Comment from Richard Saunders, Chief Executive of IMA
The opening of the party conference season usually marks the opening of political hostilities after the summer break, so expect the disclosure of pension charges and costs to come back on the agenda.
My view, not only as a spokesman for the asset management industry, but also in my other capacity as a consumer, is that there is still urgent work to do on this.
Like many people I am an investor in a self-invested personal pension managed by a leading provider. I would like to know how much it is costing me, but even I - who ought to be able to find my way round the detail - find it difficult to work it out.
What is needed is not difficult: the costs of the underlying portfolio (in effect the average ongoing charges in the funds I invest in), plus the costs levied by the provider or platform, with payments to my adviser shown separately, all expressed as a percentage of my portfolio.
Why is this not standard practice already? One problem is fragmentation: trust-based and contract-based schemes, with different regulators and different rules. We need to find a way through this complex thicket if we are going to deliver something that helps consumers. A good starting point is the "ongoing charges" model that has been adopted under European rules for retail funds. This provides a single percentage figure which includes all charges levied as part of running the fund over the previous year. And it works - the number gives investors a clear picture of the cost of investing and enables consumers to compare different funds on a like-for-like basis.
This model needs be extended to other product types, including pensions. Recent proposals by the European Commission (the Packaged Retail Investment Products, or "PRIPs" initiative) seek to do that. But euro-legislation takes time and this measure is expected to run into strong counter-lobbying so we do not know how it will finally come out.
In order to move ahead more quickly, therefore, somebody needs to pull together the various charges - the ongoing charges on underlying investments, adviser fees, and the charges applied by the administration platform - into the sort of disclosure made in the funds world.
This job naturally falls to the pension platform or provider, the entity facing the investor. They need to be under an obligation to do so in a prescribed common format. Meanwhile, other parts of the chain need to be under an obligation to make the necessary information available. The new IMA guidance on transaction cost disclosure can play a part here too.
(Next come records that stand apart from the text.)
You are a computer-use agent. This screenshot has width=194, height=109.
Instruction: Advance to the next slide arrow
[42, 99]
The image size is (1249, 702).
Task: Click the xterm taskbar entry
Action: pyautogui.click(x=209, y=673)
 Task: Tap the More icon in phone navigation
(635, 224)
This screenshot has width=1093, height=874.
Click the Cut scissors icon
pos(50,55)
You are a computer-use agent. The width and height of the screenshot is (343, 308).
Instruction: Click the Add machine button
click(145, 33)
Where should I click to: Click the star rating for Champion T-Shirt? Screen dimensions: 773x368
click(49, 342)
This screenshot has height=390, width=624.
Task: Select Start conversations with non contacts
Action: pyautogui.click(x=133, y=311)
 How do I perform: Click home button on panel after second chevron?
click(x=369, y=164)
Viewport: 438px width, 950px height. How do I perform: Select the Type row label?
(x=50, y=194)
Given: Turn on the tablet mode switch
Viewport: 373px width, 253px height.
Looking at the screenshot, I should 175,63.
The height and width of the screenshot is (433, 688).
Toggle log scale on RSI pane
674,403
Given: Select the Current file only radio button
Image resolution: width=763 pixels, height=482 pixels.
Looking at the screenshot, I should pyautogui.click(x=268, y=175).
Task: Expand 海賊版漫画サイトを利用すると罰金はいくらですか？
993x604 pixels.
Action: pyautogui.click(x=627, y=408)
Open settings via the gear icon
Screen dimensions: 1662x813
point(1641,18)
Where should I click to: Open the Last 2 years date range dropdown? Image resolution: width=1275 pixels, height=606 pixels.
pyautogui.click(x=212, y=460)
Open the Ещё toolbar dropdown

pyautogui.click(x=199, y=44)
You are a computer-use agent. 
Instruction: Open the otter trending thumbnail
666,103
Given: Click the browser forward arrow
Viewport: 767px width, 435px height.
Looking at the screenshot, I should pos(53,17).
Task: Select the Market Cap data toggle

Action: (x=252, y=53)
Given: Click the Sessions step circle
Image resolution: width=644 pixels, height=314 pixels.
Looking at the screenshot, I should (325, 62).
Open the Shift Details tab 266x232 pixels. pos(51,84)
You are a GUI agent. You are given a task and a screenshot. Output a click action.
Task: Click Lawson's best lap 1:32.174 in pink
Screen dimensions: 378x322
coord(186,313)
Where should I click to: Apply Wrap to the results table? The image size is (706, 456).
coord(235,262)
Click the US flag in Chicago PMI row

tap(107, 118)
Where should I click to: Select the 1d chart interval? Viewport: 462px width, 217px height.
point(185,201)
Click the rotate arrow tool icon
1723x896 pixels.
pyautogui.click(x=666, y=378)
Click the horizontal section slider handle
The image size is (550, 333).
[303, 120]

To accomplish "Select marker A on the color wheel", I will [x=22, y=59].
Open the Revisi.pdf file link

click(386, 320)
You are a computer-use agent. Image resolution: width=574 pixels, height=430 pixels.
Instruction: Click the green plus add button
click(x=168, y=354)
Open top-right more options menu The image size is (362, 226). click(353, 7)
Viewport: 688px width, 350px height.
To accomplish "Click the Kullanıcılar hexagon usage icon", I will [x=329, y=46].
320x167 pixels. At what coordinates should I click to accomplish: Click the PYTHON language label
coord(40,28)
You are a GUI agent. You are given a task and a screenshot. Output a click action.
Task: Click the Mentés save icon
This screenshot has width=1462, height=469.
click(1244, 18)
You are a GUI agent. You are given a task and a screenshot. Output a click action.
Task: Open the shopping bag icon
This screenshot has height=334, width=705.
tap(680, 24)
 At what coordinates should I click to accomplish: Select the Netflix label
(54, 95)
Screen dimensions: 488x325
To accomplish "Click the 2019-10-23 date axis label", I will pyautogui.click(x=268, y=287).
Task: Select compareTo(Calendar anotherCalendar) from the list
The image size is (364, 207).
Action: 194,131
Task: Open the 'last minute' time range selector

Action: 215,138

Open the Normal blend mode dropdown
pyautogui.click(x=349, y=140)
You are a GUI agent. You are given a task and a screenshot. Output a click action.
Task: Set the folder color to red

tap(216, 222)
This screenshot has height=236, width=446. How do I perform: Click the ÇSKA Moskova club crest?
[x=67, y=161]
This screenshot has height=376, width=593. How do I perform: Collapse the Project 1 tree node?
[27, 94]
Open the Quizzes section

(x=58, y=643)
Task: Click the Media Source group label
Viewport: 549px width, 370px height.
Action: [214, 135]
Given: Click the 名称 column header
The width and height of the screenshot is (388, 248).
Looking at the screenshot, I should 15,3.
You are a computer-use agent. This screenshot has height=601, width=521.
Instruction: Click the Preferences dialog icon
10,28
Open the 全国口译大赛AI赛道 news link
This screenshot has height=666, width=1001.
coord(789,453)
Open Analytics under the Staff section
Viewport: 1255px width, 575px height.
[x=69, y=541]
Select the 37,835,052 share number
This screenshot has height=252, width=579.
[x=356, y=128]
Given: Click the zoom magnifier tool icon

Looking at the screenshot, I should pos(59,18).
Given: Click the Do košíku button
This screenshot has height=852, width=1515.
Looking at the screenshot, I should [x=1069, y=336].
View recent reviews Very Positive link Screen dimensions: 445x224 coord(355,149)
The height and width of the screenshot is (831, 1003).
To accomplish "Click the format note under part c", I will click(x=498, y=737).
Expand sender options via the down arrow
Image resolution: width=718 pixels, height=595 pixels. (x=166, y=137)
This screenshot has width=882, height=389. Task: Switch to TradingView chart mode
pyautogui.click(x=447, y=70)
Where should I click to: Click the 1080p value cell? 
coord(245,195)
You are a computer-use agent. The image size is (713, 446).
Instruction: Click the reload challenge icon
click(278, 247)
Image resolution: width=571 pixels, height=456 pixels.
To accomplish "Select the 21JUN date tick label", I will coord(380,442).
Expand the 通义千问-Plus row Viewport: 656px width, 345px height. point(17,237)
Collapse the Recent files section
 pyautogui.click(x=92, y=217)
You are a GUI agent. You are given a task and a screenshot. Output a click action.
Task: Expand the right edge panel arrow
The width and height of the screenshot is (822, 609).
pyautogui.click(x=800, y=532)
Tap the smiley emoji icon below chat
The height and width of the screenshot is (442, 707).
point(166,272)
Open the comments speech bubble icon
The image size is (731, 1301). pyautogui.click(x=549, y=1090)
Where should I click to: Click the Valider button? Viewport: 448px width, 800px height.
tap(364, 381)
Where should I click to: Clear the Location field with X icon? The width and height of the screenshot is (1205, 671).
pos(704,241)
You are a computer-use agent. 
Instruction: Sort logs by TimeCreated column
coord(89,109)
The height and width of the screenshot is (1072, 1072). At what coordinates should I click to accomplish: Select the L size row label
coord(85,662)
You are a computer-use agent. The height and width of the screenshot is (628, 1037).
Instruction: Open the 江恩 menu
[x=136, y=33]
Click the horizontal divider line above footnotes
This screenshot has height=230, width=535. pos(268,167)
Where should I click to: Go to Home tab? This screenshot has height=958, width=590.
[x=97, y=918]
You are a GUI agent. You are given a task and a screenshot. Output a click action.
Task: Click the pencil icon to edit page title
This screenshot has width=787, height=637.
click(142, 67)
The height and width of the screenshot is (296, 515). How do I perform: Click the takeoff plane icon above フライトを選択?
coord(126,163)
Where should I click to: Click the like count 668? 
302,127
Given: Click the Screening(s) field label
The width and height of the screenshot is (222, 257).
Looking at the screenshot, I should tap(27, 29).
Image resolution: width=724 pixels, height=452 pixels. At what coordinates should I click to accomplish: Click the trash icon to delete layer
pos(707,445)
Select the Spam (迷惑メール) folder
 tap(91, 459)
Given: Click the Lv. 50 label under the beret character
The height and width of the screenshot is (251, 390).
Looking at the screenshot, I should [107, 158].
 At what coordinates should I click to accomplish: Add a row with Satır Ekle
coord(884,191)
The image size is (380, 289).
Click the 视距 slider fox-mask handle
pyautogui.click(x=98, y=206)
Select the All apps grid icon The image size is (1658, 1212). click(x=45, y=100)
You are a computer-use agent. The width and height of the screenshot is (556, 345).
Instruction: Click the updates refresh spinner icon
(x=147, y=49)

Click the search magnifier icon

So, how do we make this happen? It's not my usual solution, but this is an area where regulators need to be involved. Regulation has delivered a uniform charge disclosure regime for funds in Europe, and it ought to be able to do so for pensions. It needs the industry to pull together with the relevant regulators - the FSA, the Pensions Regulator and the European supervisory authorities. It's never easy to co-ordinate so many disparate groups. But it can be done and the prize of better consumer disclosure is a big one.